In encouraging people to interview on another, I invited people to practice the role of the Elder and the student. All of us will be Elders one day and the mark of an Elder is when you are called upon to tell your story as a teaching. And so, especially with some of the younger adults in our group, being invited to tell a story as if it is a teaching is a powerful invitation. And be invited to listen to a story as a student is a gift. When appreciative interviews are structured this way it creates a mutual relationship of gifting and support, and invites us to practice being both teacher and student.
The response to this set of interviews were very powerful, including stories of people who first saw their culture in all it’s glory after they were liberated from residential school. From those conversations we harvested a small set of principles around the teachings that we jokingly called “How the Nuxalk Nation saved the world.” The wisdom contained in these teachings is ancient, powerful, reality based and available.

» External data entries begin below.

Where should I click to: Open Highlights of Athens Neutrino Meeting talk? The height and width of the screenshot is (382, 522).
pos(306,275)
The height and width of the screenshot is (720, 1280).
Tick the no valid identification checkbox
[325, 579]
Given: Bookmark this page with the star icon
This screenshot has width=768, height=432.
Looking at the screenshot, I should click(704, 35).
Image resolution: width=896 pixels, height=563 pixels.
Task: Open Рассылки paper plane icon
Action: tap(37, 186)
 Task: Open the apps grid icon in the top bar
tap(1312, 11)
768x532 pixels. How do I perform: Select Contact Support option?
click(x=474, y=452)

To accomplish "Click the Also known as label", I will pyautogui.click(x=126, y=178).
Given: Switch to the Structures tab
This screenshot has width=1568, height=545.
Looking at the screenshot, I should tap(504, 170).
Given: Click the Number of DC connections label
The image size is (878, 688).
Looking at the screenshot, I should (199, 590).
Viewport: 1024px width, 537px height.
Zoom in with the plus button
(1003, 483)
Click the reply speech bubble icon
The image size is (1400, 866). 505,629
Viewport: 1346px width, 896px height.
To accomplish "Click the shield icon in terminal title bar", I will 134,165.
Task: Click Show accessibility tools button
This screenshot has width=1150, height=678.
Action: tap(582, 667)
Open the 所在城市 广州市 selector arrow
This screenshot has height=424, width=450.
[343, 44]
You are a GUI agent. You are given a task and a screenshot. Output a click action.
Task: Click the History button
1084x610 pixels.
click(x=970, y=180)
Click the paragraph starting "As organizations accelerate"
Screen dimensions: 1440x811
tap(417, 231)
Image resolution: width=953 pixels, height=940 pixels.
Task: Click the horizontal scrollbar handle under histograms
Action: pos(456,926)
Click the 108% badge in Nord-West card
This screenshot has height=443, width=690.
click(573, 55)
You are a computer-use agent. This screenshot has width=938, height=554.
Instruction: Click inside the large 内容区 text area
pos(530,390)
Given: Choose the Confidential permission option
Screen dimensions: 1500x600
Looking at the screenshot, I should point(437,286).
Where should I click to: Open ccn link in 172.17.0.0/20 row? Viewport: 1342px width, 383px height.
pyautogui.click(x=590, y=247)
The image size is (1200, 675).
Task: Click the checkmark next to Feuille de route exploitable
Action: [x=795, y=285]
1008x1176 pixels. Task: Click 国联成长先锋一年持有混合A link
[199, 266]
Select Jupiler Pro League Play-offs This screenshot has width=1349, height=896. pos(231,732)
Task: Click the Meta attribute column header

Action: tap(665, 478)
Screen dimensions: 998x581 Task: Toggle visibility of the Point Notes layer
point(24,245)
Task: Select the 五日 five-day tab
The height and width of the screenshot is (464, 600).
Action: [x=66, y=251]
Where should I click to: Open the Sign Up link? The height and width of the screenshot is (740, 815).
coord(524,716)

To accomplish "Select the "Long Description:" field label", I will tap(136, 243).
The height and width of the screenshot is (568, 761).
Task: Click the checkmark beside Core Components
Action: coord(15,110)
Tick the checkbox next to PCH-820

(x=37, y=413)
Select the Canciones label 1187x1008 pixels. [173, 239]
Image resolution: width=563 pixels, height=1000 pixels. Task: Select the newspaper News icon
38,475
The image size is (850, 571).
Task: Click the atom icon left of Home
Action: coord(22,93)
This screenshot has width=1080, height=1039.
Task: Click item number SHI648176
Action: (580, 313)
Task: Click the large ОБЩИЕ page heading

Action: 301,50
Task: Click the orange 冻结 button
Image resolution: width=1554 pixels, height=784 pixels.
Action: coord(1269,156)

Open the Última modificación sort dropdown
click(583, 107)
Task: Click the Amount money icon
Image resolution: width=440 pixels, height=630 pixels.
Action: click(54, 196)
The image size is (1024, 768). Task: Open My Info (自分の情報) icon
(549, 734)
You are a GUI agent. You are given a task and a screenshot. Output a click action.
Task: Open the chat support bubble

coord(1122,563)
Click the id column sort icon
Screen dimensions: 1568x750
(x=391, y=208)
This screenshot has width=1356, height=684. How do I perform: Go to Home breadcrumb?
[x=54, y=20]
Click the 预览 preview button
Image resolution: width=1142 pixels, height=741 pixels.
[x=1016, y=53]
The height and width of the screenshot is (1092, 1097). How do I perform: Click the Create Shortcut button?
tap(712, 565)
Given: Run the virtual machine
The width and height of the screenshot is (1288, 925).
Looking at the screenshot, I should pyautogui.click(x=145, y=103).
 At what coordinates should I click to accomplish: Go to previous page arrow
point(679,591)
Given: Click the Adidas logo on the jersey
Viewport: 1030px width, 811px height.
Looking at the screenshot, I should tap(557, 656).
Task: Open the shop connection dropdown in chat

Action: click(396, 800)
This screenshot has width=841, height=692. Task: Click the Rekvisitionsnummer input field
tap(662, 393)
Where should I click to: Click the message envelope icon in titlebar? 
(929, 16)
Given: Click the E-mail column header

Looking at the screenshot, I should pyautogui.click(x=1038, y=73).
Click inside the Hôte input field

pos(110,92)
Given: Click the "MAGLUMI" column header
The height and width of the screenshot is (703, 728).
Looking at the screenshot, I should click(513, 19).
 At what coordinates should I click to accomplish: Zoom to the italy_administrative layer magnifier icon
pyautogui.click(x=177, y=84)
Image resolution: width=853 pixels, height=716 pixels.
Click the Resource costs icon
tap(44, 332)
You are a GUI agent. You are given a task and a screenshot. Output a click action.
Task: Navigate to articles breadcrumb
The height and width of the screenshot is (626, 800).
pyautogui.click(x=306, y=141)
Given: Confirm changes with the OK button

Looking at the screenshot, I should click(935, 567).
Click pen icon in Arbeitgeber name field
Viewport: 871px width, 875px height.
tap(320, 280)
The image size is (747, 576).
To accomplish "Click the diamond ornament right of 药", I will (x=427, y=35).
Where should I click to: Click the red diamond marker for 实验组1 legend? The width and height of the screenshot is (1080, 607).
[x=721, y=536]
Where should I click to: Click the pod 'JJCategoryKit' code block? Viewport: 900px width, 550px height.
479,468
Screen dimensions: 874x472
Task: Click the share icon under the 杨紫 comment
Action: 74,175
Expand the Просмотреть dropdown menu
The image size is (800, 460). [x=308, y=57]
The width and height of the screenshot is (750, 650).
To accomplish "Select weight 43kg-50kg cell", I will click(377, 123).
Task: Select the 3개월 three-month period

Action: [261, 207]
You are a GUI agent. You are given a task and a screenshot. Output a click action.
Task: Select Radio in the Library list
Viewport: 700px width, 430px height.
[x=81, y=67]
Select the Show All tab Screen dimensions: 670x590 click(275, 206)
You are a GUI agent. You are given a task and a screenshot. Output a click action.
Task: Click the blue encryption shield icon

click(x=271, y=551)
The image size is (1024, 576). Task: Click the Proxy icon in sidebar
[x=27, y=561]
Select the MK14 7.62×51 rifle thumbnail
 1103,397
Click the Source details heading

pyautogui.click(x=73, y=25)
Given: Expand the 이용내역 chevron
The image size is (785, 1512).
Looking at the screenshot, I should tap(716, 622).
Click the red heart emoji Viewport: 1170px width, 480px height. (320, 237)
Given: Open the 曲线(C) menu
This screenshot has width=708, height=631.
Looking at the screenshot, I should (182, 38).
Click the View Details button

It provides a concrete set of principles around which people could design Nuxalk programs or organizations that are in line with a cultural perspective on the world.
On the second day, we spent time looking at leadership as an act of courage. We are playing with etymology in these days, looking at heart based leadership that proceeds from seeing. Heart-based leadership has courage at its root, derived from the French word coeur, meaning heart. We talked about the chaordic path as a path of finding the courage to encourage others and keep moving in the face of discouragement. Strengthening heart is a powerful leadership capacity and one which is in short supply in indigenous communities that have lived through decades of discouragement.
Leadership also comes from seeing. Spectare is the Latin worked that gives rise to the words speculate, inspect, respect and perspective. These are leadership capacities, the ability to see something that touches your heart and convene a conversation around it is a leadership moment available to all in which any member of a community can step up and start something. In fact it is truly the only way anything does happen.
This afternoon, we concluded our day with a world cafe on the question of “If you could do one thing to improve the lives of children and families in this community what would that be?” The idea was to demonstrate how The World Cafe can be a powerful process for getting a group through the groan zone by building shared perspective. What I didn’t expect was the harvest we took from this cafe. In an hour the group hatched an idea for a community house, in which people would be able to come and shine – radiating their beauty and their leadership, to cook and eat together, hang out together and learn the Nuxalk language and culture. Such a building could be built by the community and an enthusiastic team of people may well step forward in our Open Space tomorrow to lead the way on this project.
It has been a good two days of teaching and learning here, and tomorrow we run an Open Space with the community on what it will take reclaim control over child and family services for th Nuxalk Nation. With the capacity that is building here and the enthusiastic leadership, I’m looking forward to the day.